By Natalie Lord
The potency and potential of blockchain technology is immense. Last week we looked at the ways in which it could impact the banking industry, focusing on the payments and clearance and settlements systems in particular. Here we take a look at how it could generate further change and result in significant cost savings in the fundraising arena and in the securities market.
Traditionally, fundraising has been done through raising venture capital, which is a drawn-out procedure. You compile a deck, attend numerous meetings with various parties and engage in extended negotiations over equity and valuation, with the hope of getting a commitment for funds.
With initial coin offerings (ICOs), money is raised by selling coins or tokens, therein cutting out the traditional investor or venture capital company, along with all the due-diligence that comes with that way of investing.

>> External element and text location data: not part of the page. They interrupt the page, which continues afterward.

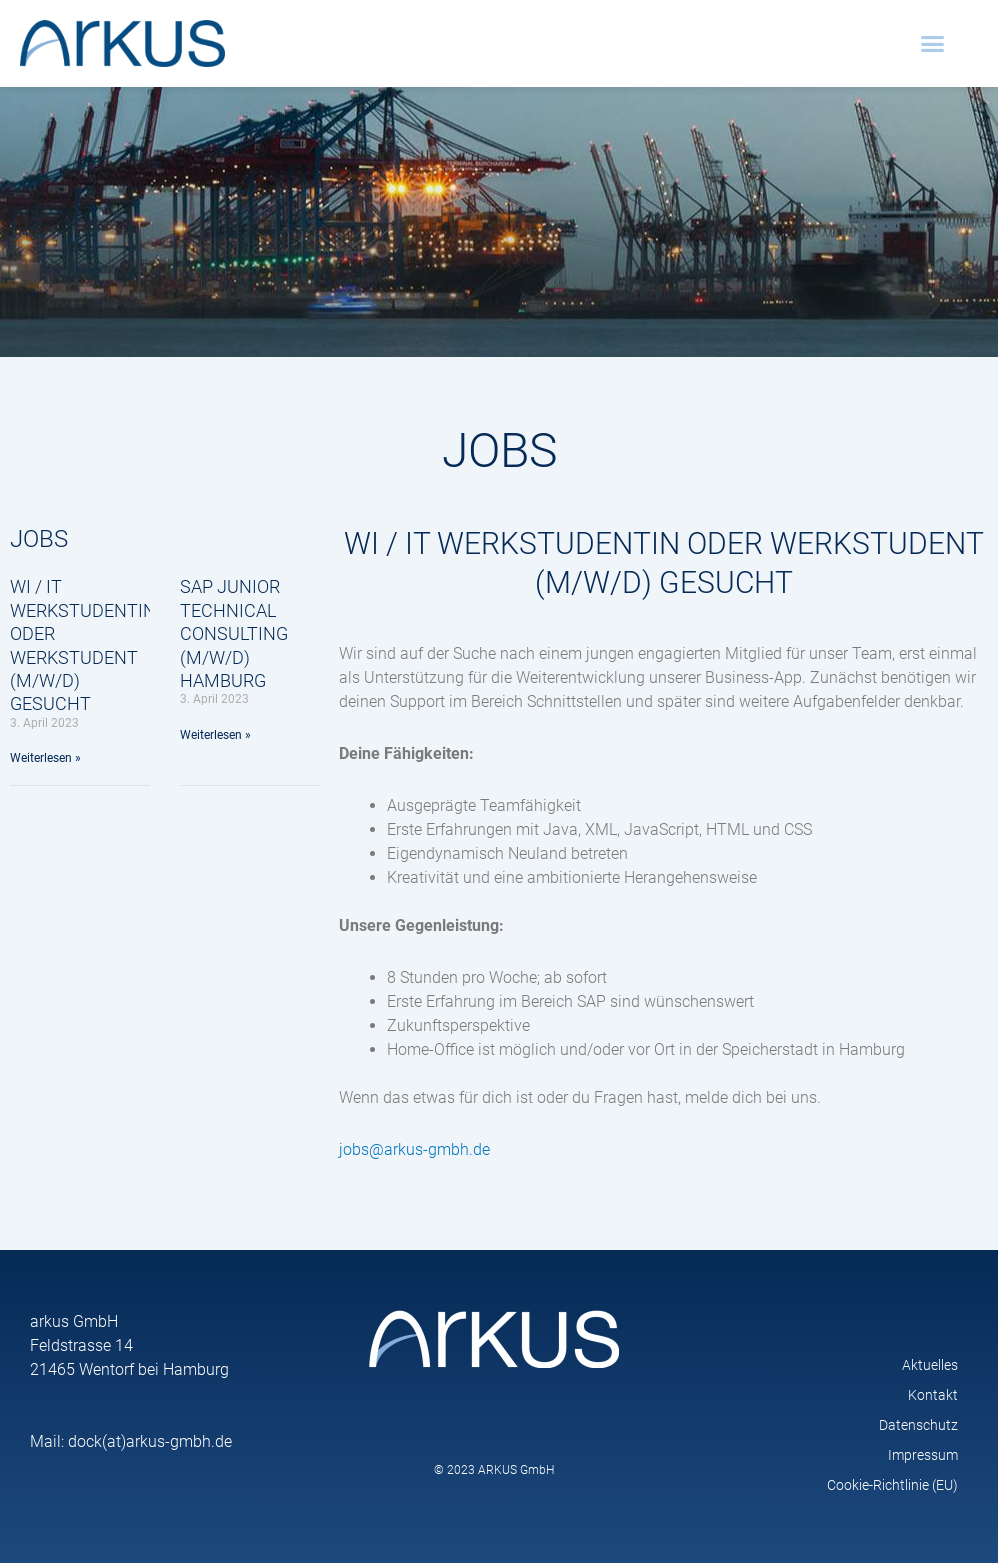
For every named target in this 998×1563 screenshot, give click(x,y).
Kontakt (933, 1395)
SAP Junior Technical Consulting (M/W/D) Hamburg (234, 633)
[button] (933, 44)
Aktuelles (930, 1365)
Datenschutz (918, 1425)
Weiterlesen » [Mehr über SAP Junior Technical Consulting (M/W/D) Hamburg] (215, 735)
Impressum (923, 1455)
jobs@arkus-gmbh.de (414, 1149)
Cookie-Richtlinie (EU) (892, 1485)
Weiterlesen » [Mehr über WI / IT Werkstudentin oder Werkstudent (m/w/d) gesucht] (45, 758)
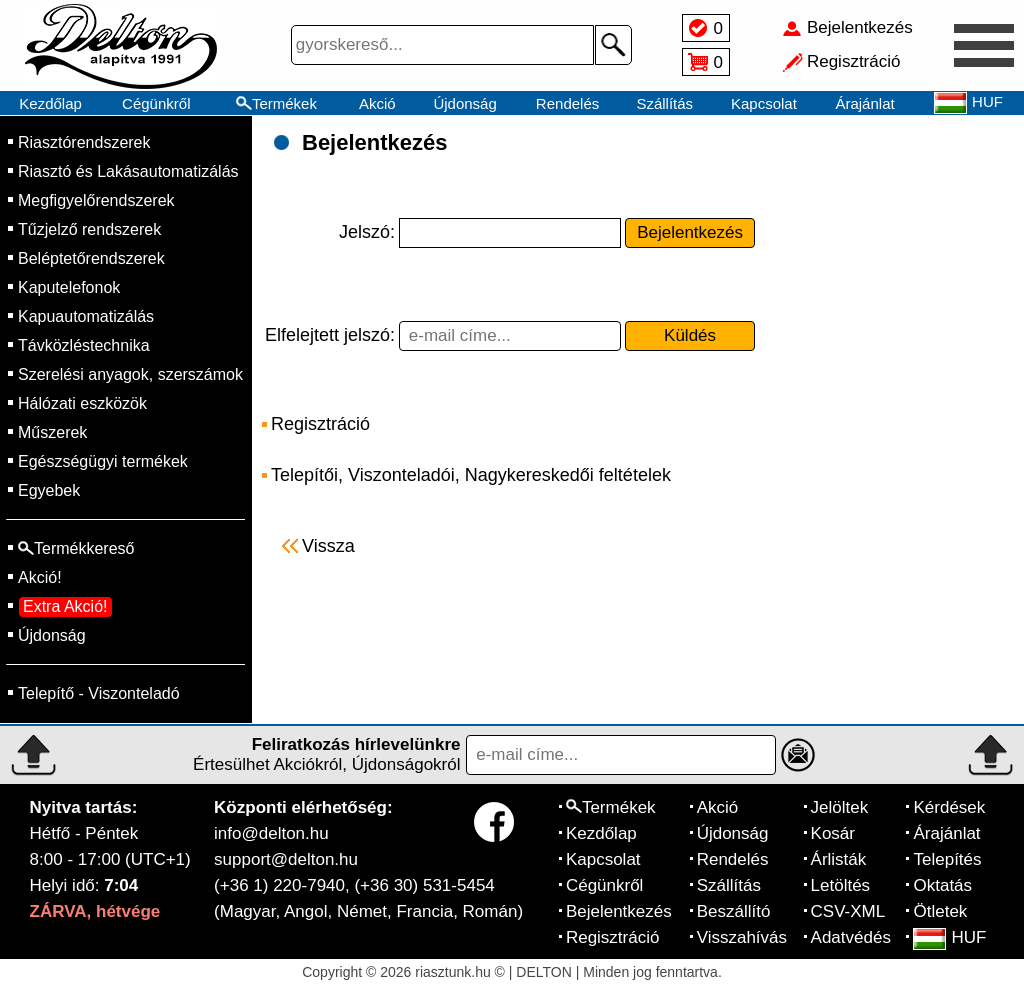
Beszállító (734, 911)
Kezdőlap (50, 103)
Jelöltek (840, 807)
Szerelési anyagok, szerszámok (130, 374)
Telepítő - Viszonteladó (99, 693)
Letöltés (841, 885)
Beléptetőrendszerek (91, 258)
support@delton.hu (286, 859)
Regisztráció (320, 424)
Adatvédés (851, 937)
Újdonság (464, 103)
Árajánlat (864, 103)
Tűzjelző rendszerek (89, 229)
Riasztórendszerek (84, 142)
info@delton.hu (271, 833)
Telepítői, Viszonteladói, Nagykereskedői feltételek (471, 475)
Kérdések (949, 807)
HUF (949, 937)
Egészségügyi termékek (103, 461)
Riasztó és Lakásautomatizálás (128, 171)
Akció (377, 103)
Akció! (40, 577)
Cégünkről (156, 103)
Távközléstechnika (84, 345)
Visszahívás (742, 937)
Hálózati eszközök (82, 403)
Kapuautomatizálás (86, 316)
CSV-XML (848, 911)
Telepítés (947, 859)
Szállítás (664, 103)
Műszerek (52, 432)
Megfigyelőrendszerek (96, 200)
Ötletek (940, 911)
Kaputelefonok (69, 287)
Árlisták (839, 859)
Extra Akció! (65, 606)
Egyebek (49, 490)
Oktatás (942, 885)
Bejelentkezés (619, 911)
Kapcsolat (764, 103)
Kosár (833, 833)
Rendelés (567, 103)
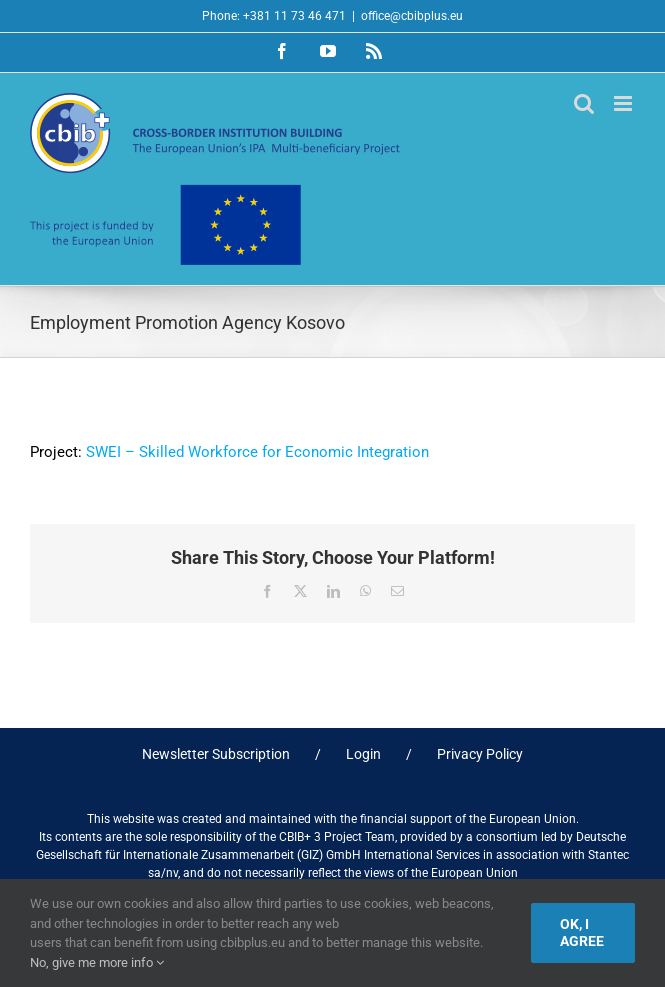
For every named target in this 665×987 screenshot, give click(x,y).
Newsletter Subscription (216, 754)
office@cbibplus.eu (412, 16)
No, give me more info (97, 962)
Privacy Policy (480, 754)
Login (363, 754)
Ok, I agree (582, 932)
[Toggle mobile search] (584, 103)
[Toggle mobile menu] (624, 103)
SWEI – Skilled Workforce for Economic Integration (257, 452)
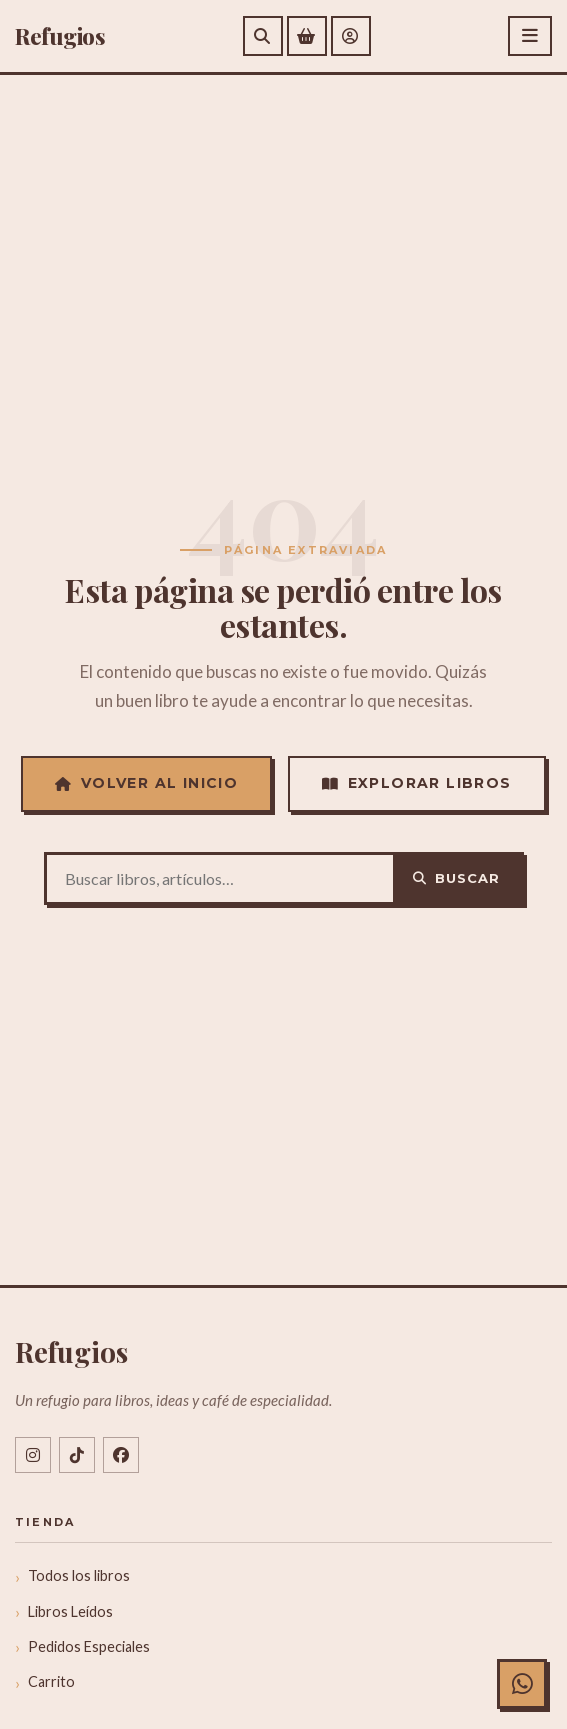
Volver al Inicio (146, 783)
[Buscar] (263, 36)
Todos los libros (79, 1575)
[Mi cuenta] (351, 36)
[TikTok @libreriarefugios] (77, 1455)
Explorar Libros (416, 783)
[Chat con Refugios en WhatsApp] (522, 1684)
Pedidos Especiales (89, 1646)
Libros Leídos (70, 1611)
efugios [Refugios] (60, 36)
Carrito (51, 1681)
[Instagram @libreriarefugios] (33, 1455)
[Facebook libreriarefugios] (121, 1455)
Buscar (456, 878)
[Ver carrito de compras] (307, 36)
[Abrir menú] (530, 36)
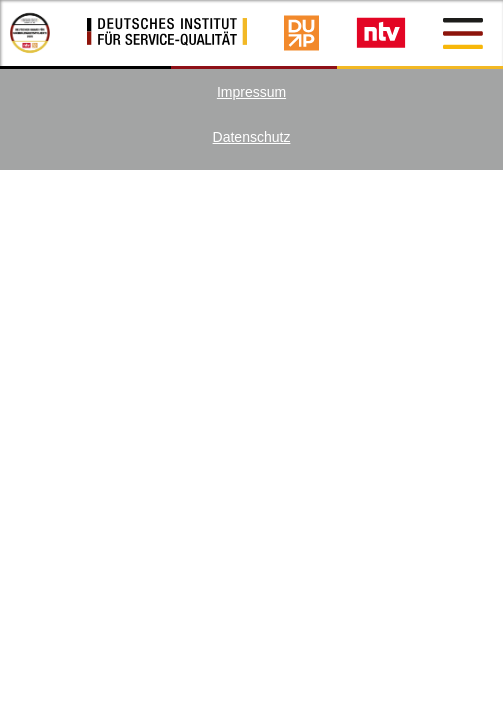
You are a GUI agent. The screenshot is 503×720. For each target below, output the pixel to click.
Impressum (251, 92)
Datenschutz (252, 137)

In an ICO, projects sell coins of tokens in exchange for funding. The value of the token is linked, in theory, to the success of the blockchain company. This means that investing in tokens enables the investor to hopefully benefit from value and usage.
In 2018, after a year-long ICO, blockchain company EOS raised more than US$4bn.
In the securities arena, blockchain removes the go-between in asset rights transfers. This lowers asset exchange fees and gives access to wider global markets, therein reducing the instability of the traditional securities market.
Currently, in order to buy or sell assets like debt, commodities or stock you need to be able to track who owns what. This is done through a complex chain of exchanges, brokers, clearing houses, central security depositories and custodian banks. It’s all about paper ownership, which is slow and vulnerable to inaccuracy or deceit.
If you buy a share in a company now you might place an order through a stock exchange which matches you with a seller. You’d then pay for a certificate of ownership for the share. When you’re trying to execute this transaction electronically, it gets even more complicated. Instead of dealing with the daily management of assets, we outsource the shares to custodian banks for safeguarding. But buyers and sellers don’t often use the same custodian banks which means the banks need to rely on a trusted third party to hold onto all the paper certificates. Simply put, to settle and clear an order on an exchange involves multiple intermediaries and potential for error.
The system is inefficient and imprecise. Timewise, securities transactions take from one to three days to settle because all the books need to be reconciled at the end of each day. Then transactions often need to be manually validated and this comes at a cost.
Because of blockchain’s distributed ledger, the rights to an asset can be transferred through cryptographic tokens. Bitcoin and Ethereum have achieved this through digital assets, but new blockchain companies are looking into ways of tokenizing all manner of real-world assets from real estate to gold. Further, tokenized securities can work as programmable equity because of smart contracts. This means that thanks to a few lines of code, paying out dividends or performing stock buybacks can be easily managed.
It’s estimated that moving securities on blockchain could save between US$17bn to US$24bn annually in global trade processing costs.